The Wright Brothers also added to the canon of bicycle design and engineering,
with the left-hand and right-hand thread. They deeply understood how 'nuts and
bolts' worked in order to solve a problem of the pedal and chainset of a
bicycle falling out over prolonged usage, even if the bolts are done up
tightly.

Try and service a modern bicycle and when it comes to taking the pedals off
you will only be able to do so if you appreciate left-hand and right-hand
threads. The pedal on the left-hand side of a bike unscrews normally, the
pedal on the right hand side needs you to unscrew it by turning the other way
to expected, clockwise removes the pedal instead of securing it.

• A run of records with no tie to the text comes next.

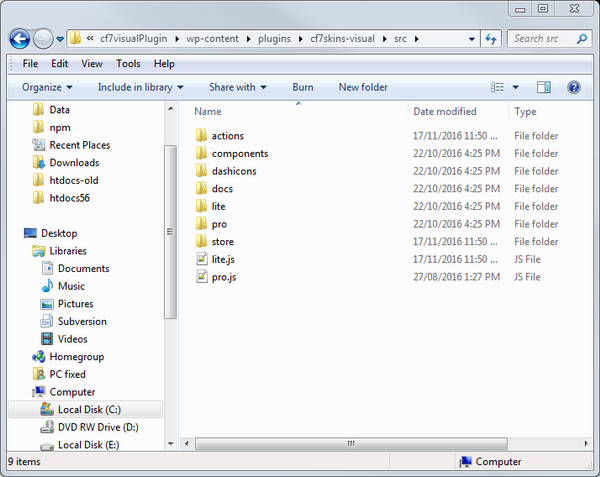
Task: Toggle the preview pane icon
Action: 543,87

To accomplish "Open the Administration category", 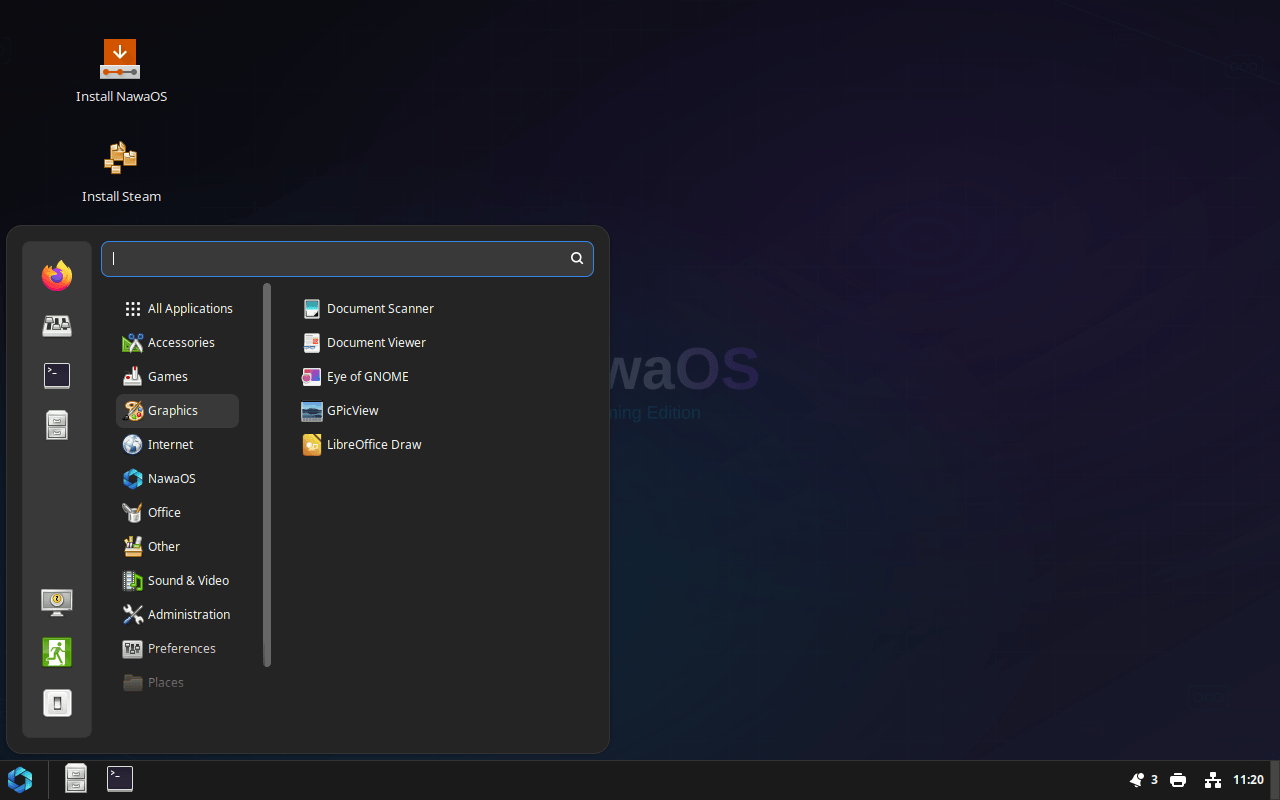I will 189,614.
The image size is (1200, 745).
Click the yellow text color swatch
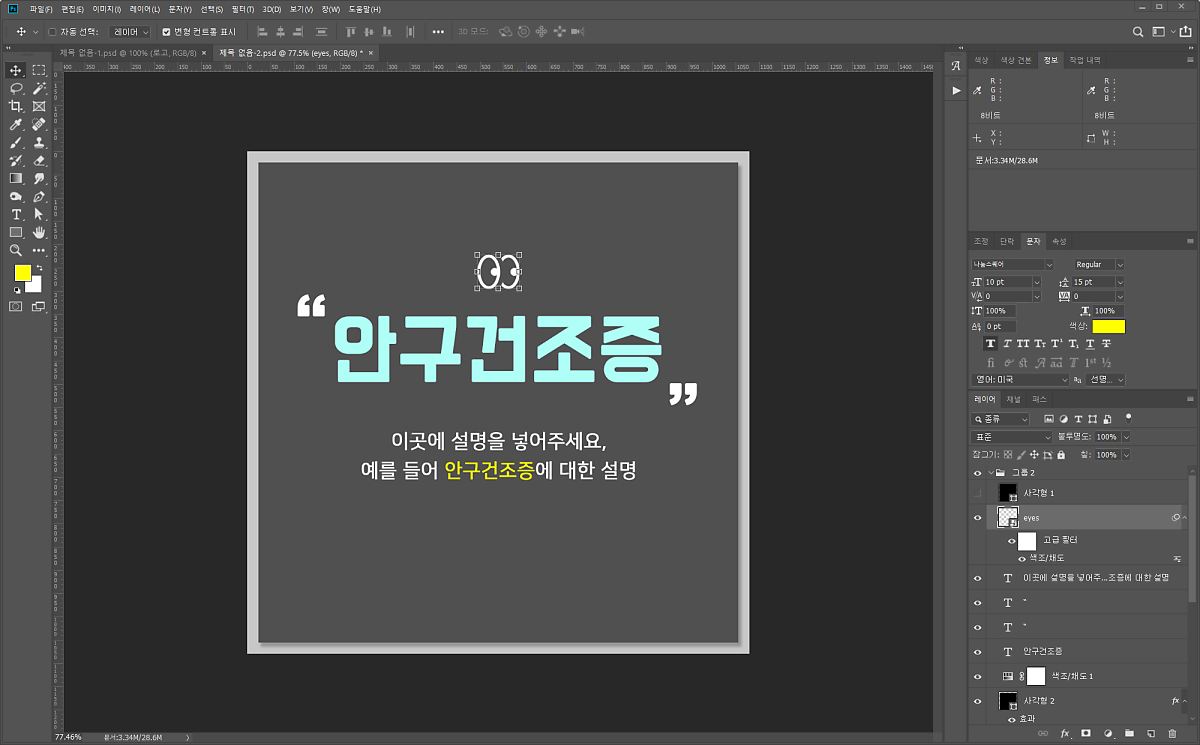1108,326
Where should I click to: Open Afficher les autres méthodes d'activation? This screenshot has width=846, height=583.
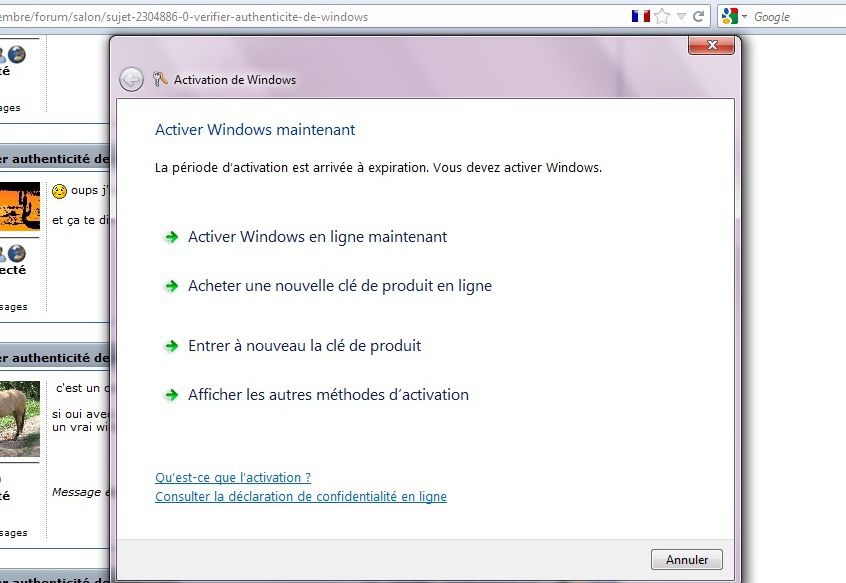point(328,395)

Although a small innovation compared to building a whole plane, this left-
hand/right-hand thread could have been devised by others, however it is the
Wright Brothers that got there first, demonstrating their deeper understanding
of how things are made and put together.

Practically every auto manufacturer got started with bicycles instead of
'horseless carriages with horses'. The bicycle workshop is not recognised for
what it is, the cradle of innovation and lightweight engineering (that
contrasts with the 'big iron' of steam engines and what went before in the
Industrial Revolution). Some of this innovation is just in little things like
having standards, e.g. the 9/16" diameter of the screw on bicycle pedals. A
lot of these things needed to be sorted out so that other things could be
made.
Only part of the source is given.